I was prescribed MTX, and took it for a bit, but got a stomach virus we thought was a reaction to the medication. I was prescribed Arava, and that was the nightmare of nightmares. Severe anxiety and panic attacks all day and all night. The moment I stopped, the condition went away. When I tried taking Arava back up, within 1 hour I had panic attacks again. We went back to MTX.

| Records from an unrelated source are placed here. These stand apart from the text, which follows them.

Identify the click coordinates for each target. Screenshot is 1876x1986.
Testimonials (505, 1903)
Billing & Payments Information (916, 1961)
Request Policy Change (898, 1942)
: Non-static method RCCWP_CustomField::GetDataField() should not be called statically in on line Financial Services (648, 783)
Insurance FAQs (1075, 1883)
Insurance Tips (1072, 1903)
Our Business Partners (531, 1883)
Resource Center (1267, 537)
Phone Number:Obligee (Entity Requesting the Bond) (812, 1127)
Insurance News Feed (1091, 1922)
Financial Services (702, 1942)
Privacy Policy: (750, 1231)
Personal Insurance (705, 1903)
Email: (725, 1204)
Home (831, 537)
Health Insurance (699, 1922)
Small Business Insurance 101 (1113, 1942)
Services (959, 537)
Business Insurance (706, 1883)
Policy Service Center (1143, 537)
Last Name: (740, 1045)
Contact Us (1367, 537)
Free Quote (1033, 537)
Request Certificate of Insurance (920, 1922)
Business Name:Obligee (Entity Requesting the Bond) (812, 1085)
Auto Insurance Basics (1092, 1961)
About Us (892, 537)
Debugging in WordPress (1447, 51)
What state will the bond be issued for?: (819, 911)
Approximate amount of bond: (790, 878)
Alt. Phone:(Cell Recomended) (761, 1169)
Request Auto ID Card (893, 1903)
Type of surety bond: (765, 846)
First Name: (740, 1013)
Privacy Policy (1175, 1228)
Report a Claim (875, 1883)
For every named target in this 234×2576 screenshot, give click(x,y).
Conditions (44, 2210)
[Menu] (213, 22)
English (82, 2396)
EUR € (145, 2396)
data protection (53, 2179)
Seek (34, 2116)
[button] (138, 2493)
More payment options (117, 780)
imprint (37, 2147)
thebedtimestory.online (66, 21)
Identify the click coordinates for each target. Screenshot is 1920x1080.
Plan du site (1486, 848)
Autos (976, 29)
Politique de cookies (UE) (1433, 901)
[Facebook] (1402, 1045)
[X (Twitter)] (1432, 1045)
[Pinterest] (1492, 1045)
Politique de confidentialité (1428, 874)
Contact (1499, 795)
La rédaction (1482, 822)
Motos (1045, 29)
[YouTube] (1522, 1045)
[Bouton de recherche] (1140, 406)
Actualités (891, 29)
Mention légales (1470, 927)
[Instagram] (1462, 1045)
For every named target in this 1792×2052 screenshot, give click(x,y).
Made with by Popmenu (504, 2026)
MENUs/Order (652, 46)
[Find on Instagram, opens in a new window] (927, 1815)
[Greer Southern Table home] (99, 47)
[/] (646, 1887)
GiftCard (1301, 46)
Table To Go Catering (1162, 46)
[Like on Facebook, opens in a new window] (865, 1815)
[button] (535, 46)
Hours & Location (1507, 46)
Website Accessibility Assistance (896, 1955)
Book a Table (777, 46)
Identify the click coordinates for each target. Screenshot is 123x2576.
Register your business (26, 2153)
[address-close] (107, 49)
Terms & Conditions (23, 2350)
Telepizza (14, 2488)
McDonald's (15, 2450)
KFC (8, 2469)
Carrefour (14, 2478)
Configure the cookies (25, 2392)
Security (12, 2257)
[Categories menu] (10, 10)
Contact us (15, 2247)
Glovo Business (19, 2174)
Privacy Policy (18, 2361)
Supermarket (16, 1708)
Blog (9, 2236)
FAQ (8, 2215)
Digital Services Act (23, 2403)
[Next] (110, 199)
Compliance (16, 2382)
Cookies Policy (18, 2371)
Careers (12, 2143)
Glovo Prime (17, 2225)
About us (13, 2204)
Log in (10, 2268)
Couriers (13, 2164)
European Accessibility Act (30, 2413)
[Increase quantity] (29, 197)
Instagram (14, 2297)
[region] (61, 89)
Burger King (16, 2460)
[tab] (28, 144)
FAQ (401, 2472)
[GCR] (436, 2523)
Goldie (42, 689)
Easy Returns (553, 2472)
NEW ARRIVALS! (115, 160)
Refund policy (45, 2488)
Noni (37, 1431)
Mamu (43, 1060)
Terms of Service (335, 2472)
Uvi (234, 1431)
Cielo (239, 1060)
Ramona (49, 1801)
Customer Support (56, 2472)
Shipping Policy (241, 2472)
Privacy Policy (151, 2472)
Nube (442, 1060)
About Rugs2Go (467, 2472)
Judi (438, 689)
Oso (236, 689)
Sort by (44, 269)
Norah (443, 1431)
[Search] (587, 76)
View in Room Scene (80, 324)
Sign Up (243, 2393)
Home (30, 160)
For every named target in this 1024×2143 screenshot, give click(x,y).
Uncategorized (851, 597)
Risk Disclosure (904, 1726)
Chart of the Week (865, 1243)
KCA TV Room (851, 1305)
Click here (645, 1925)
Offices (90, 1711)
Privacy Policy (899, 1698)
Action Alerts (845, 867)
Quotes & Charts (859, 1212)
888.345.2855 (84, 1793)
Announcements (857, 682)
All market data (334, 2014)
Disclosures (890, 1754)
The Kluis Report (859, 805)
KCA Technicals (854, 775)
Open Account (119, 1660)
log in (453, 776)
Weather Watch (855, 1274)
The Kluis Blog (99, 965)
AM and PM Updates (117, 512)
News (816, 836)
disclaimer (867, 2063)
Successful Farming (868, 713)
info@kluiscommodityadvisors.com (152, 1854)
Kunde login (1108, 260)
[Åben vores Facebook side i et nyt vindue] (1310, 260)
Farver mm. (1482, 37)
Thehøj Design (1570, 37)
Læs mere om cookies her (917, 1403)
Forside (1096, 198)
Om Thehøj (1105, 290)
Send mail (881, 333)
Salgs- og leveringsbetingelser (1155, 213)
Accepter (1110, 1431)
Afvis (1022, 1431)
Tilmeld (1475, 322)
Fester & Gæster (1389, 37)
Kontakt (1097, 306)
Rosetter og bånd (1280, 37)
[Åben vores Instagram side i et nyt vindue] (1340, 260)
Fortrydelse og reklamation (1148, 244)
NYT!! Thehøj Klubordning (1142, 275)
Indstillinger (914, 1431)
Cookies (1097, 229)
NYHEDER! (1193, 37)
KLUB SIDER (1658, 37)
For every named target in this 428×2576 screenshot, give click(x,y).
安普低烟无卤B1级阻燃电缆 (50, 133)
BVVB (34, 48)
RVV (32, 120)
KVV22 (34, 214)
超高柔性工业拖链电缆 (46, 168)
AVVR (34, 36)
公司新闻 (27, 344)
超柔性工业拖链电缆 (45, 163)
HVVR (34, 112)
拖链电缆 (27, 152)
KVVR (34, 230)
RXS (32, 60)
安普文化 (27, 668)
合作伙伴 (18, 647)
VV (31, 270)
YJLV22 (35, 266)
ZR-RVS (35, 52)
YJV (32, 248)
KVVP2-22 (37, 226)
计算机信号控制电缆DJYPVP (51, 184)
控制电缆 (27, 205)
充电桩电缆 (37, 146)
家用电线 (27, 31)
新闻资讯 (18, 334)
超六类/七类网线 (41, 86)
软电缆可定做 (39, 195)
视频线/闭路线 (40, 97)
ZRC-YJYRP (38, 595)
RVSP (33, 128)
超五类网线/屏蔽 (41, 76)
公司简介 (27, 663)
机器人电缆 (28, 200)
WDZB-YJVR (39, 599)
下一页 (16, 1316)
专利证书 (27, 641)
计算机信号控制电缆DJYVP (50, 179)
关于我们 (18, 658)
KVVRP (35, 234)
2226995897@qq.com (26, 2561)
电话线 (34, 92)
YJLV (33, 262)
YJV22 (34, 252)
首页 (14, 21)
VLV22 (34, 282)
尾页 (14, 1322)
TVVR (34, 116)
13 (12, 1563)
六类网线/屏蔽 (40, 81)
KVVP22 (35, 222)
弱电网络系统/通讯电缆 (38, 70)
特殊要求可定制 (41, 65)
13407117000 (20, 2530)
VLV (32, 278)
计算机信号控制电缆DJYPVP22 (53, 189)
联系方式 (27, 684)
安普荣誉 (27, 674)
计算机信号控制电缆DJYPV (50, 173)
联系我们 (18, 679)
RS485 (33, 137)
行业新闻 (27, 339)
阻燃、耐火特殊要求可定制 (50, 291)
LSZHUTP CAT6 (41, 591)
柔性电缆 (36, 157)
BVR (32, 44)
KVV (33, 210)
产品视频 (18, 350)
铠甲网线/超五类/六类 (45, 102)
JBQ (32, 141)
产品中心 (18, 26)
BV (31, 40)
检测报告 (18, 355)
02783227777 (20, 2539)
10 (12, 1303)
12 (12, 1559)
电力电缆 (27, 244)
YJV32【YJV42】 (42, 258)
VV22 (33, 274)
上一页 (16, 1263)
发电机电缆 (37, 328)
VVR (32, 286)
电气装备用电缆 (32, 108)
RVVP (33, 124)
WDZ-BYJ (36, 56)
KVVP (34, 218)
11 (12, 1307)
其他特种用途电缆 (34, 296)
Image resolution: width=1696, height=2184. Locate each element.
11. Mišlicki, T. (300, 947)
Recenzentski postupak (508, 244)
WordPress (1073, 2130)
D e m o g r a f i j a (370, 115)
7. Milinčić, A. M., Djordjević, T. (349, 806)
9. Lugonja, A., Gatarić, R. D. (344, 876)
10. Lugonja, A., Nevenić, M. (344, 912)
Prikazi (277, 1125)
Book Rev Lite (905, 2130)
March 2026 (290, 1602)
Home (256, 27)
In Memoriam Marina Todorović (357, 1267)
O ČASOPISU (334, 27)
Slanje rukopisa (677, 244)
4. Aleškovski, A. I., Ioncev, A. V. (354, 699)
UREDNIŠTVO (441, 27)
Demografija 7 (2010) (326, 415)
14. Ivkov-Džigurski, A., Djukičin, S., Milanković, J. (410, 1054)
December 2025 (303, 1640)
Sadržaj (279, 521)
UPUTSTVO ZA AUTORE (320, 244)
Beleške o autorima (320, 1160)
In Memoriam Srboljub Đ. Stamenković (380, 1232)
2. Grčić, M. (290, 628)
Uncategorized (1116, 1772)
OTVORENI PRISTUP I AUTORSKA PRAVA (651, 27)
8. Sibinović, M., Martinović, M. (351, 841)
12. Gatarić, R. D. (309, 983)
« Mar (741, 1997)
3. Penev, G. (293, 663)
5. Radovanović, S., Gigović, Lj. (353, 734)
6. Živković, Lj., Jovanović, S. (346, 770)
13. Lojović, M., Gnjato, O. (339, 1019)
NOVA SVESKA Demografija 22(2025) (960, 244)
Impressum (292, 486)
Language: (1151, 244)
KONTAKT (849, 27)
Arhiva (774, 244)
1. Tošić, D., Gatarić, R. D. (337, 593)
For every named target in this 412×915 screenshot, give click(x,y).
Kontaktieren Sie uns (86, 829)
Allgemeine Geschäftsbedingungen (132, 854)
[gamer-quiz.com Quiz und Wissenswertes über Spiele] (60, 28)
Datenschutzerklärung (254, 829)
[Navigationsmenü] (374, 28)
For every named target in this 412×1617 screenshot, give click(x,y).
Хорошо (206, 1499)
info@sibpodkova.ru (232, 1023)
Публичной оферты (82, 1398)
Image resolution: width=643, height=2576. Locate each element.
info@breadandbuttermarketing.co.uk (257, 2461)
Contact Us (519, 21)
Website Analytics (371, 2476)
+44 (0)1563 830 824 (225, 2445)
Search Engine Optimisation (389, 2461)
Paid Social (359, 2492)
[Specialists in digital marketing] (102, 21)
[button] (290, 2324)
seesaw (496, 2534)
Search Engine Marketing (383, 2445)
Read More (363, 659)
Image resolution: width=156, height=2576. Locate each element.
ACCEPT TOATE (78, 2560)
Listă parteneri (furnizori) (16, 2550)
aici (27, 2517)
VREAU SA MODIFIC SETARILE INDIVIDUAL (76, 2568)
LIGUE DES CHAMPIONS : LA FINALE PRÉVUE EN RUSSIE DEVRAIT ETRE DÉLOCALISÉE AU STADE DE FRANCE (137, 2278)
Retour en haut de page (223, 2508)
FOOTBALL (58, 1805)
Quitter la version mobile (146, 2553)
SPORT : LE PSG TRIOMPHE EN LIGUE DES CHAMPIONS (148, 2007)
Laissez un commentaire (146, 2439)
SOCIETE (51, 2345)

I began to look back at my symptoms, and noticed that I was always rubbing the 4th and 5th metatarsal bones on both of my feet. I was beginning to not be able to open jars on my own. I had pain in tendons and ligaments – I even tore my hamstring while playing softball. I had done weightlifting all my life, did yoga, did P90X twice, had tried to start running, and I couldn’t do any of it anymore. I thought about all the other little symptoms I had had throughout the last decade, and it was clear that RA had been with me for all of that time.

In late September, we had a temperature swing of 30 degrees in one day with a corresponding drop in barometric pressure. I had my first “flare”, was put on Prednisone, and would follow up at my next visit in October. At that visit, I was told I had an SDAI of 36.00 and a CDAI of 35.70, and had “high disease activity”. I was placed on triple therapy – Plaquenil, sulfasalazine, and the MTX – in the hopes that would calm things down. Really, this didn’t do much for me, as my symptom log shows many days where I worked from home or was in too much pain, too foggy, etc. to work.

In late December, we visited family in Colorado, and I was nearly symptom free, with exception of the day after I took my MTX. I was able to go hiking, did yoga twice, got a massage, etc. On Friday, it was 66 degrees in Colorado. When I came home the next day, the wind child was -38. On January 1, I began having symptoms of a flare, but didn’t think it was too serious. I worked on 1/2, and then was WFH or in bed for the next 5 days. I worked on 1/8, but was in terrible pain – primarily in my feet, ankles, and knees, plus my hands, wrists, and elbows. I went on Prednisone again, and I actually asked my wife to get her mother’s cane out of our garage because I feared I was going to need to use it. I came home Monday night, exhausted, in debilitating pain, and to a wife who had done enough research during the day that she now started to really understand what a flare is, what kind of pain I was having, and how even Tramadol was not touching it.

I see my doc at Mayo on 1/18, and I expect I will be placed on a biologic plus MTX injectable at that point. I asked for a sonogram or some other imaging so we could tell if things are progressing, but the doc thinks we can have a good plan without.

So, what is next? I don’t know. I am the primary breadwinner in the house, and while I am at work today and feel better than previous days (despite severely disturbed sleep – I got up at 3am), I am not certain I can continue working in a stressful environment like I have. We talked about many things last night, including the possibility of selling our home and moving into a townhouse or a condo. We talked about my not being able to work at some point – perhaps sooner rather than later. We will have to see, but I am beginning to think that disability could be an option if we can’t get this under control. I’ve gone from walking around the Mayo campus with some pain, to nearly needing a cane in less than 6 months.

I will continue to stay up on the latest here at, and see if there is anything I can offer the community. I thank you for your support and willingness to read my story. I hope you have something to share as well, because we’re all in this together, right?